In July 1914, Millard's Bibliography of Oscar Wilde appeared to wide acclaim. "It is my life's work", he wrote to Walter Ledger, "and the only thing I am likely to be remembered for to my merit." Ross called it "an astonishing and ingenious compilation", claiming that in ten minutes of turning the proofs he had learned "more about Wilde's writings than Wilde himself ever knew".

In 1920, Millard published his last work on Wilde—Oscar Wilde and the Aesthetic Movement—which dealt with the caricatures of Wilde in the music of the 1880s.

Throughout his career, Millard sought to defend Wilde and to expose works incorrectly or fraudulently attributed to Wilde. In 1926 he was sued for libel by Messrs. Hutchinson and Methuen publishers for a letter he had circulated among the bookselling trade claiming that Methuen had knowingly "succeeding in foisting on an unsuspecting public" a play called For Love of the King allegedly by Wilde, but according to Millard, in fact a forgery authored by Mrs. Wodehouse Pearse, also known as Princess Chantoon. Although the play was agreed to be a fake, the jury found in favour of Methuen.

==Private secretary to Robert Ross==
In 1911, he became private secretary to Robert Ross. In 1914 he gave testimony on Ross's behalf in a libel suit against Lord Alfred Douglas and Thomas William Hodgson Crosland, who were charged with conspiring to falsely accuse Ross with acts of gross indecency with a young man called Charles Garratt.

Millard had met Garratt in 1913 and been intrigued by his "Votes for Women" badge. Garratt later visited him at his flat and they began a sexual relationship. When Garratt was arrested for importuning, Millard appeared in court to speak on his behalf, and a report of the trial in Reynolds Newspaper linking their names attracted the attention of Douglas. When Garratt was imprisoned, solicitors acting for Douglas and Crosland visited him and attempted to convince him to admit to sexual relations with Ross. He initially refused, but later signed a statement to that effect, later claiming that he had been tricked.

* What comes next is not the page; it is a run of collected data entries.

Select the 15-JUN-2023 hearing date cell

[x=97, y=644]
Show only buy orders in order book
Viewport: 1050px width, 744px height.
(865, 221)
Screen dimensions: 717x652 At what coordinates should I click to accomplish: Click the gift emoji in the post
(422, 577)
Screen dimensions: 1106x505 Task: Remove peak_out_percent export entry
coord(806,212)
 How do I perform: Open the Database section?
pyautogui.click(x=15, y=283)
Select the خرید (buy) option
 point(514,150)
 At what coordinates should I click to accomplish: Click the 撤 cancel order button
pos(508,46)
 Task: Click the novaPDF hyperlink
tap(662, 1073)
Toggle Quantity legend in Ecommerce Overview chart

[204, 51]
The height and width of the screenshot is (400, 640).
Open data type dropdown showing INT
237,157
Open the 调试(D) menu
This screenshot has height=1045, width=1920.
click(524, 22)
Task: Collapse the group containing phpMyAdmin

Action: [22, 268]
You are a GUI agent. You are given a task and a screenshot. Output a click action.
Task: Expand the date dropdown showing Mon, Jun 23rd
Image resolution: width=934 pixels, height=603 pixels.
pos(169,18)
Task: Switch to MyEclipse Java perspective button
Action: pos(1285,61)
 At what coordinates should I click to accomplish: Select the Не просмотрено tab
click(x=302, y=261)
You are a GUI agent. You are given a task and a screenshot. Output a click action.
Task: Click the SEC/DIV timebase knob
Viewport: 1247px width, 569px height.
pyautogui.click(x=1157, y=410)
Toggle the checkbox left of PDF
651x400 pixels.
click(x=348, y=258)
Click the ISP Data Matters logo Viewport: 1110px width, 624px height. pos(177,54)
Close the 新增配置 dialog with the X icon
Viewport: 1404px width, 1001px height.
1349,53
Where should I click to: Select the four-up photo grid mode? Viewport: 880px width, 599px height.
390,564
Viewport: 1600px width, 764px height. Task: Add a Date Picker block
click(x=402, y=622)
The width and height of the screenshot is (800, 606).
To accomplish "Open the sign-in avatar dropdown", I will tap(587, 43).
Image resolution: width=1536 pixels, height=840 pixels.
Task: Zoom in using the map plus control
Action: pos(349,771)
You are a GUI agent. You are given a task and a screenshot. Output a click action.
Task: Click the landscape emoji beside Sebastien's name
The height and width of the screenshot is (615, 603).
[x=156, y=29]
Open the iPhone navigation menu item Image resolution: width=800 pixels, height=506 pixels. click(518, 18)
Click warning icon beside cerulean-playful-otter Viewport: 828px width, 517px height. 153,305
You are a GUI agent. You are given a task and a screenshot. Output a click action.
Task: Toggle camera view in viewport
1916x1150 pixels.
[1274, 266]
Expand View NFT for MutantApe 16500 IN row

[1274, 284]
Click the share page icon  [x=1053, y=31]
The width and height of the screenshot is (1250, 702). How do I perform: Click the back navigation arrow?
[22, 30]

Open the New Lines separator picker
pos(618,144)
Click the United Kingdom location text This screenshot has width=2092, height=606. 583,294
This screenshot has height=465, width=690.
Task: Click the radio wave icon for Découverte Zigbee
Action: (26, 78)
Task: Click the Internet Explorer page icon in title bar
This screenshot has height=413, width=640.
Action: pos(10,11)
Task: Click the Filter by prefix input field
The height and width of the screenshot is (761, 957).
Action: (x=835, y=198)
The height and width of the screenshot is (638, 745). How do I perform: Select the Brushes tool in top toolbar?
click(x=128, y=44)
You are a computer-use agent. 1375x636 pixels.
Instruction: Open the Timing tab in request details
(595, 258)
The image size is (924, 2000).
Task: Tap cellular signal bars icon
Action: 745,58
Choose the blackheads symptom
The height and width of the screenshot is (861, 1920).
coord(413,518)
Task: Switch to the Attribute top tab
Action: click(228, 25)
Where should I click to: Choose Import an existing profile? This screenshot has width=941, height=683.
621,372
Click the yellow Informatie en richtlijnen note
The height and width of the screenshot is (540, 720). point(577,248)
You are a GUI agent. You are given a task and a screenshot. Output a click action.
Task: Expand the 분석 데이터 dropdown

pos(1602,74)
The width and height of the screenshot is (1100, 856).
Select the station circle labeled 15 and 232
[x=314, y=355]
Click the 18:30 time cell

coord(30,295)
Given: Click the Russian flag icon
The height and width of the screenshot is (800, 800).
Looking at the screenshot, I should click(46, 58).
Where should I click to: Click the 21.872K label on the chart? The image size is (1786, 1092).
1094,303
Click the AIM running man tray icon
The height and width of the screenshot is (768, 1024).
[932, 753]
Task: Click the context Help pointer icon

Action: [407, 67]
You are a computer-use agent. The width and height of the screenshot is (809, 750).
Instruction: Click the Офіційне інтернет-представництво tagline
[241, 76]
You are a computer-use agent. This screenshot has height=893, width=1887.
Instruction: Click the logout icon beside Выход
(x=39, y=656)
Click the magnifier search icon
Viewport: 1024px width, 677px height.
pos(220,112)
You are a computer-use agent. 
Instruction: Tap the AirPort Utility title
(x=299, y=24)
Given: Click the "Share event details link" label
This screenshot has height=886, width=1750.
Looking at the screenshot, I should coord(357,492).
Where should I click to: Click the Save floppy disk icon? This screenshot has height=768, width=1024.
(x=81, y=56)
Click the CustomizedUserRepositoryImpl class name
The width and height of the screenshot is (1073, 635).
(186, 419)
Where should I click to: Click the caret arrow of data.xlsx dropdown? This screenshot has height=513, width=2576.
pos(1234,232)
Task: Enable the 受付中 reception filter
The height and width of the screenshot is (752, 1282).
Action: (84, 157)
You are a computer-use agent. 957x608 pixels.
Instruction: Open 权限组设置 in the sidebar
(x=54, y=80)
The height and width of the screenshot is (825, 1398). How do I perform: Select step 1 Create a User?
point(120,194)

On learning of his relationship with Garratt, Ross dismissed Millard from his post as secretary. However, although his libel case was ultimately unsuccessful, Ross was impressed by Millard's loyalty in testifying despite the risk to himself and later reinstated him.

==Second imprisonment==
In 1916, to avoid a second charge of gross indecency, Millard fled from London and spent several months on a farm in Northumberland before enlisting as a private in the Royal Fusiliers. He was sent to France though he was invalided back to England and discharged from the army in July 1917, whereupon he worked in the War Office as a decipherer of telegram.

In January 1918, he was arrested and charged with gross indecency. He was found guilty and sentenced to a twelve-month sentence in Wormwood Scrubs though the judge spared him hard labour on account of his ill health. Millard's second conviction emboldened Douglas to publicly denounce Ross in court during Maud Allan's libel trial against the right-wing conspiracy theorist Noel Pemberton Billing. Ross died that October while Millard was still in prison.

==Later life and death==
After his release, Millard began a new occupation as a dealer of antiquarian books and rare manuscripts, doing business from his wooden bungalow at 8 Abercorn Place in St John's Wood. It was there that Millard first mentioned the novel Hadrian the Seventh to A. J. A. Symons, thus sparking Symons' "experiment in biography", The Quest for Corvo, a celebrated study of Frederick Rolfe.

In 1922, through a friendship with the young Anthony Powell, himself a keen collector, Millard began compiling materials for a bibliography of the artist and publisher Claud Lovat Fraser, which appeared the following year.

Millard died of an aneurysm at the Hospital of St John and St Elizabeth, London on 21 November 1927, and was buried at St Mary's Catholic Cemetery, Kensal Green.